Mississippi Department of Archives and History - Archives and Record Services Division Catalog

 Basic Search
Manuscript Search
 Advanced Search Online Archives Help 

View Catalog Record

Z 1974.000
WALKER (ENNA MASSEY) COLLECTION

1828-1912 (bulk 1850s-1870s)

Biography/History:

Massey Family

Enna Massey was born in Mississippi in 1852. She was the daughter of John B. and Catherine E. Massey. Originally from Tennessee, her father owned a large plantation near Canton, Madison County, Mississippi. Massey attended Canton Female Seminary where she studied piano and guitar with instructor Adolphus Brown. He had a private studio where he gave music lessons, and he also sold sheet music at the confectionery store of S. K. Child in Canton. Enna Massey married William C. Walker on December 4, 1872. Their daughter, Will Enna Walker, was born in 1887. She married banker and landowner Otho Fontaine Garrett on December 5, 1917. Will Enna Walker Garrett died at the Madison County Nursing Home in Canton on April 16, 1976. She is buried in the Canton Cemetery.

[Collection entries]
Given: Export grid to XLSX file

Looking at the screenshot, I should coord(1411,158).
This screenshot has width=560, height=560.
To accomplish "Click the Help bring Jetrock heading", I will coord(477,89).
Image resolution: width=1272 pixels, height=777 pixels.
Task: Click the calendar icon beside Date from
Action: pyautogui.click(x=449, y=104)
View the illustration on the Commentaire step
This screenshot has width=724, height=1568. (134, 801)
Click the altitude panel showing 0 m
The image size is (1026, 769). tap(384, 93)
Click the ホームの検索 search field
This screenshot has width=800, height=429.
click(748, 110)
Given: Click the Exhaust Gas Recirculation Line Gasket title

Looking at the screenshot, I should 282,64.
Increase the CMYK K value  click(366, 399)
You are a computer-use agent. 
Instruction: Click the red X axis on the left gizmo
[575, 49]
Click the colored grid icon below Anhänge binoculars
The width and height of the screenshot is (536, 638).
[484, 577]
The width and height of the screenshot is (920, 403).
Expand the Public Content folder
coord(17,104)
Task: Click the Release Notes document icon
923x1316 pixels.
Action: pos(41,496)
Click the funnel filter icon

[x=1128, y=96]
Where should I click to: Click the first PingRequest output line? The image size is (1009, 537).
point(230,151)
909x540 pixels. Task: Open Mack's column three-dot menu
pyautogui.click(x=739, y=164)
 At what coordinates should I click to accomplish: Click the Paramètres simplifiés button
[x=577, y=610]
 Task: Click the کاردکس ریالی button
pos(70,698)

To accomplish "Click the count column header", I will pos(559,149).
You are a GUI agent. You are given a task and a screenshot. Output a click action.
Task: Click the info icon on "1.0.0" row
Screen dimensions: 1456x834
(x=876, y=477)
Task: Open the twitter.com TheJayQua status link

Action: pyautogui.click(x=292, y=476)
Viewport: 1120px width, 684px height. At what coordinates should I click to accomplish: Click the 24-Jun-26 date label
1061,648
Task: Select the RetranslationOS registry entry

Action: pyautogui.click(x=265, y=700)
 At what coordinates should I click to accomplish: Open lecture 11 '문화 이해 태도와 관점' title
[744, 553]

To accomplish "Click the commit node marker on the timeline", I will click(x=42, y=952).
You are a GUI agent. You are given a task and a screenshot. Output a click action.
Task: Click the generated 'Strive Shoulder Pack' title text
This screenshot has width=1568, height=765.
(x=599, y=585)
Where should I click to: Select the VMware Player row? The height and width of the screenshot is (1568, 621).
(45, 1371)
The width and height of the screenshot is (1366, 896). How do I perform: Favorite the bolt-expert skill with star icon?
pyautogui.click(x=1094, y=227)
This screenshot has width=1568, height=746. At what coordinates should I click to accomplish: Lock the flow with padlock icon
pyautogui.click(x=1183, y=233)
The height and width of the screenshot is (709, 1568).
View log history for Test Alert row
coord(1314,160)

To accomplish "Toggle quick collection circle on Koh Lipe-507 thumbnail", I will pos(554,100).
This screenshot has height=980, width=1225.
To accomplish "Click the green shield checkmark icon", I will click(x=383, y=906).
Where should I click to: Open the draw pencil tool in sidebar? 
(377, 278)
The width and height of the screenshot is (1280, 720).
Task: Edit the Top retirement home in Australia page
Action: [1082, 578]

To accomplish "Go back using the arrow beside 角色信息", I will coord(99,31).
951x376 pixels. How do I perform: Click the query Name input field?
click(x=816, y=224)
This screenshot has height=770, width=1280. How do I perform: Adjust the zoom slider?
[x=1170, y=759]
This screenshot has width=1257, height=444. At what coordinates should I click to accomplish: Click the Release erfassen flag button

→ **Challenge 1**: Can you condense the paragraph beginning "Enna Massey was born in Mississippi in 1852" in the Massey family catalog record into a short bulleted list that keeps its main facts?
→ **Challenge 2**: Could you write the next part of the Massey family catalog record, picking up after its last sentence?

→ **Output 1**:
- Enna Massey was born in Mississippi in 1852 to John B. and Catherine E. Massey.
- Her father, originally from Tennessee, owned a large plantation near Canton, Madison County, Mississippi.
- She studied piano and guitar at Canton Female Seminary with Adolphus Brown, who gave lessons in his private studio and sold sheet music at S. K. Child's confectionery store in Canton.
- She married William C. Walker on December 4, 1872.
- Their daughter, Will Enna Walker, was born in 1887 and married banker and landowner Otho Fontaine Garrett on December 5, 1917.
- Will Enna Walker Garrett died at the Madison County Nursing Home in Canton on April 16, 1976, and is buried in the Canton Cemetery.

→ **Output 2**:
Garrett Family

Otho Fontaine Garrett was born in 1882. He was a member of the family of Joseph W. Garrett, editor of the Commonwealth and the Canton Picket. Around 1900, Otho Fontaine Garrett was living in the large Garrett home in Canton with his widowed aunt, Amanda Garrett Cage; her family, including sister Louisa Garrett Foot and brother-in-law Lawrence Foot, who was president of the Canton Exchange Bank; and several boarders. Local histories document that Otho Fontaine Garrett worked for the Canton Exchange Bank.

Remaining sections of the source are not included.